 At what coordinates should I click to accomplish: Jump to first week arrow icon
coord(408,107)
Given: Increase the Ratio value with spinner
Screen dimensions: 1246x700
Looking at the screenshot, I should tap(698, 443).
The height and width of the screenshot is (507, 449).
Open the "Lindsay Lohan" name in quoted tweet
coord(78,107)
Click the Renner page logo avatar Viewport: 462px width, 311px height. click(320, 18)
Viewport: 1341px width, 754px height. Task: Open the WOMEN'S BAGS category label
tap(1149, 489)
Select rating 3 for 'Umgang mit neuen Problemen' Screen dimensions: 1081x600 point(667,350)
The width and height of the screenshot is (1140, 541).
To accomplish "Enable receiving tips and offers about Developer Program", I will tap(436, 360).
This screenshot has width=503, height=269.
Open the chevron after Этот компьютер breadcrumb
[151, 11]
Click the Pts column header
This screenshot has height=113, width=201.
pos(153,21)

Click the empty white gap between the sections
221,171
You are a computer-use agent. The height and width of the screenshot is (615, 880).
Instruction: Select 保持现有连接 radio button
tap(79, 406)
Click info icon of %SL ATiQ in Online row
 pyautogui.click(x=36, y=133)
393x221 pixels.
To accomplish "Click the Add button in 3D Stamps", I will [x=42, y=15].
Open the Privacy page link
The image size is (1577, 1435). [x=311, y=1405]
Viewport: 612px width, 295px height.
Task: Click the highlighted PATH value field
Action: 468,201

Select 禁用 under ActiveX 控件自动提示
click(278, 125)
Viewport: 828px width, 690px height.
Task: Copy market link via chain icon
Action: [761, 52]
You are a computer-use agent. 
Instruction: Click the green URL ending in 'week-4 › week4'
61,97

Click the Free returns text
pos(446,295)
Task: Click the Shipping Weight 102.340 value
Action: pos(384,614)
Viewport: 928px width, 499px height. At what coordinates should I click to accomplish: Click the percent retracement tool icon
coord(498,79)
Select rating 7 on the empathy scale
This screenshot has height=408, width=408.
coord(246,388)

──────

» **WHAT THE TASK ASKS**
Each record above must be output without any alteration.

» **RESPONSE TO THE EXERCISE**
 At what coordinates should I click to accomplish: Jump to first week arrow icon
coord(408,107)
Given: Increase the Ratio value with spinner
Screen dimensions: 1246x700
Looking at the screenshot, I should tap(698, 443).
The height and width of the screenshot is (507, 449).
Open the "Lindsay Lohan" name in quoted tweet
coord(78,107)
Click the Renner page logo avatar Viewport: 462px width, 311px height. click(320, 18)
Viewport: 1341px width, 754px height. Task: Open the WOMEN'S BAGS category label
tap(1149, 489)
Select rating 3 for 'Umgang mit neuen Problemen' Screen dimensions: 1081x600 point(667,350)
The width and height of the screenshot is (1140, 541).
To accomplish "Enable receiving tips and offers about Developer Program", I will tap(436, 360).
This screenshot has width=503, height=269.
Open the chevron after Этот компьютер breadcrumb
[151, 11]
Click the Pts column header
This screenshot has height=113, width=201.
pos(153,21)

Click the empty white gap between the sections
221,171
You are a computer-use agent. The height and width of the screenshot is (615, 880).
Instruction: Select 保持现有连接 radio button
tap(79, 406)
Click info icon of %SL ATiQ in Online row
 pyautogui.click(x=36, y=133)
393x221 pixels.
To accomplish "Click the Add button in 3D Stamps", I will [x=42, y=15].
Open the Privacy page link
The image size is (1577, 1435). [x=311, y=1405]
Viewport: 612px width, 295px height.
Task: Click the highlighted PATH value field
Action: 468,201

Select 禁用 under ActiveX 控件自动提示
click(278, 125)
Viewport: 828px width, 690px height.
Task: Copy market link via chain icon
Action: [761, 52]
You are a computer-use agent. 
Instruction: Click the green URL ending in 'week-4 › week4'
61,97

Click the Free returns text
pos(446,295)
Task: Click the Shipping Weight 102.340 value
Action: pos(384,614)
Viewport: 928px width, 499px height. At what coordinates should I click to accomplish: Click the percent retracement tool icon
coord(498,79)
Select rating 7 on the empathy scale
This screenshot has height=408, width=408.
coord(246,388)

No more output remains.